There has also been an increase in students applying for the award of a qualification compared with previously. Whether this is a consequence of the pandemic is also unclear.

These results raise many questions. “We are careful about interpreting what is an effect of the pandemic and what is not. Study results have not changed significantly. What is the real cause?”

“The exams didn’t keep up”
As previously reported, the most obvious problem is digital examinations. “We see in several of our surveys that this is a dilemma for higher education institutions that has led to an increased number of disciplinary cases. The change probably happened so fast a year ago that the exams didn’t keep up,” says Berlin Kolm.

Complex picture when it comes to students
UKÄ’s report also includes a summary at national level of the higher education institutions’ various surveys on their staff’s work environment and their students’ study environment and health.

“The surveys show that the changes have caused problems, both for the work environment and for the study environment. This is not terribly surprising. The real surprise is that things went as well as they did.”

But the picture is complex. “One important finding is that many students have experienced a lack of motivation and psychological ill-health as a result of isolation.”

Other students, on the other hand, think things have worked really well. “It’s very interesting. They say that it was good, that they get more time to study, that it was nice to sit at home and not have to go to campus.”

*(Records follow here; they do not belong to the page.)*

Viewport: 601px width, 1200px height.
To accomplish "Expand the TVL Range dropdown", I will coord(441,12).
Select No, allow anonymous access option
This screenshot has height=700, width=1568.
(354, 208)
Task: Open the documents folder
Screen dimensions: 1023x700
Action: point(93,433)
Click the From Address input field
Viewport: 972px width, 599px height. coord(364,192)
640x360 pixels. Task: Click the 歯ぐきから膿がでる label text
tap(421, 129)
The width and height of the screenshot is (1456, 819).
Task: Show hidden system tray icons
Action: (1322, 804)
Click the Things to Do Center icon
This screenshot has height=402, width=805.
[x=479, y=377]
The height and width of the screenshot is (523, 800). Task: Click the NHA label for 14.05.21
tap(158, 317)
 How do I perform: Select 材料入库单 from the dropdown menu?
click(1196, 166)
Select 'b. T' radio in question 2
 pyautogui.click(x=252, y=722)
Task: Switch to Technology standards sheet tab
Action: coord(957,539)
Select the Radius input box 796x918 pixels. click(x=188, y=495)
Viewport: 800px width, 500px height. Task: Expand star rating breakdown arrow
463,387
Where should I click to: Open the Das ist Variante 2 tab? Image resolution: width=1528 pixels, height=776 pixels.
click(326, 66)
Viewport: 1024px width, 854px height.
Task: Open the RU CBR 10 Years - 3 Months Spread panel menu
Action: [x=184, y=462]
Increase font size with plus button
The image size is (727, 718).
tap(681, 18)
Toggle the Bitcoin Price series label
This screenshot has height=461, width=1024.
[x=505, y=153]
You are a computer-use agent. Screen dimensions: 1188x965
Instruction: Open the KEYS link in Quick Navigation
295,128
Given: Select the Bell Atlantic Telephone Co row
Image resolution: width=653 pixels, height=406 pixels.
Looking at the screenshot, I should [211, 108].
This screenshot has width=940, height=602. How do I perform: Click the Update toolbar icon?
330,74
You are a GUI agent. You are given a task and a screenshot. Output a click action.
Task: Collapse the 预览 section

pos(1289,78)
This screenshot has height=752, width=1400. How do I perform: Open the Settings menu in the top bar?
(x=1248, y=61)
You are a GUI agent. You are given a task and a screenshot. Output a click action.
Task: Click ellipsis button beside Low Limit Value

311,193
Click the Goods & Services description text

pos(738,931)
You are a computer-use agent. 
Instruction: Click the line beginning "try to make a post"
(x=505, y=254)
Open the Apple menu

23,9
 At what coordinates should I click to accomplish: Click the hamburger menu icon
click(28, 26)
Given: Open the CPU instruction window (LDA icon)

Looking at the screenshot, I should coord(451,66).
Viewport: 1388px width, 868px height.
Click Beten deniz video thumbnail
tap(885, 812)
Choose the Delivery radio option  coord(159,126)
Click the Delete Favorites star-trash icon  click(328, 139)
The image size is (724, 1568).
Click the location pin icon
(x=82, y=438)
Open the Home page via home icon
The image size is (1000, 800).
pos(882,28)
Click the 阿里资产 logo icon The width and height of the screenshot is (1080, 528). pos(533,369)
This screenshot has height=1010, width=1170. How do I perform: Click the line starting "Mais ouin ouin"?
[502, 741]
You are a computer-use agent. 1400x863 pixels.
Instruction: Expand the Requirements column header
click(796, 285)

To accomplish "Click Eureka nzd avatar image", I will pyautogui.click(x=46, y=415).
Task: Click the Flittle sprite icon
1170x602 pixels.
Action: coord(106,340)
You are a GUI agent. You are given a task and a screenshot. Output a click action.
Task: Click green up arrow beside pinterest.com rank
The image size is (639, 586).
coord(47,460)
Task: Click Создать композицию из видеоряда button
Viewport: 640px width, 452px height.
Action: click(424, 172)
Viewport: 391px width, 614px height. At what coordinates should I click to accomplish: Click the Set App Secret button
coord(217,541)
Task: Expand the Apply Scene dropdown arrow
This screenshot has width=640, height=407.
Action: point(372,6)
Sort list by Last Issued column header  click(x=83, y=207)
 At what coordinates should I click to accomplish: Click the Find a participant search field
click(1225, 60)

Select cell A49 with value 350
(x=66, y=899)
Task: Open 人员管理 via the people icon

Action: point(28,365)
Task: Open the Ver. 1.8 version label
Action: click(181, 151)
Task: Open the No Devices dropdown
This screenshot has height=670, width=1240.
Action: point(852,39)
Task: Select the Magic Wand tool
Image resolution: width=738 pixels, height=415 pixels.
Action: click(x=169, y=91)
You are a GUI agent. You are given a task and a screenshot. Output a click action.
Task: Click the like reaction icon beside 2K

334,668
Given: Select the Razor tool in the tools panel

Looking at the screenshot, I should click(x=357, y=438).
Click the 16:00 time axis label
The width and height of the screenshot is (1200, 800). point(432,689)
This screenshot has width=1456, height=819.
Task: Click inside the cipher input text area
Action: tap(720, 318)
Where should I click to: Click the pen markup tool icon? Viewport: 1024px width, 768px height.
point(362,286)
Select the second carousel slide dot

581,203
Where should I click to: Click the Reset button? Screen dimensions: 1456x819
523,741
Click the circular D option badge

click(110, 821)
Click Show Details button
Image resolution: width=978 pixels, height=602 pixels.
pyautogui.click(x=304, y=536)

Sofia Berlin Kolm also brings up students with disabilities. “Many have had a hard time, especially with digital examinations. Then there are some who think it’s good that the teaching material is available digitally. This is a lesson for the future that we need to take on board.”

“Good work environment at home”
The report finds that the infrastructure at the majority of higher education institutions has measured up.

“Our surveys show that higher education institutions were well equipped to switch quickly to distance education. That is one explanation of why things went so well. The surveys also show that the teaching staff has managed to adjust well. That’s a great result. But it is also vital that teachers receive training so that they can continue to be able to conduct distance and digital teaching.”

UKÄ’s surveys also show that, in general, staff have not experienced work environment problems when working from home. “Working from home works fine, which indicates that people have a good work environment at home. The higher education institutions have also been successful in providing employees with technical support.”

UKÄ has also looked at research funding.
“We don’t see an extremely alarming picture,” says Sofia Berlin Kolm. “The Wallenbergstiftelserna and Kempestiftelserna private foundations have reduced funding temporarily. That obviously impacts the research groups that receive funding from them. But it is reassuring that there has only been a small dip in grants. When we look at the longer term, there do not seem to be any major reductions.”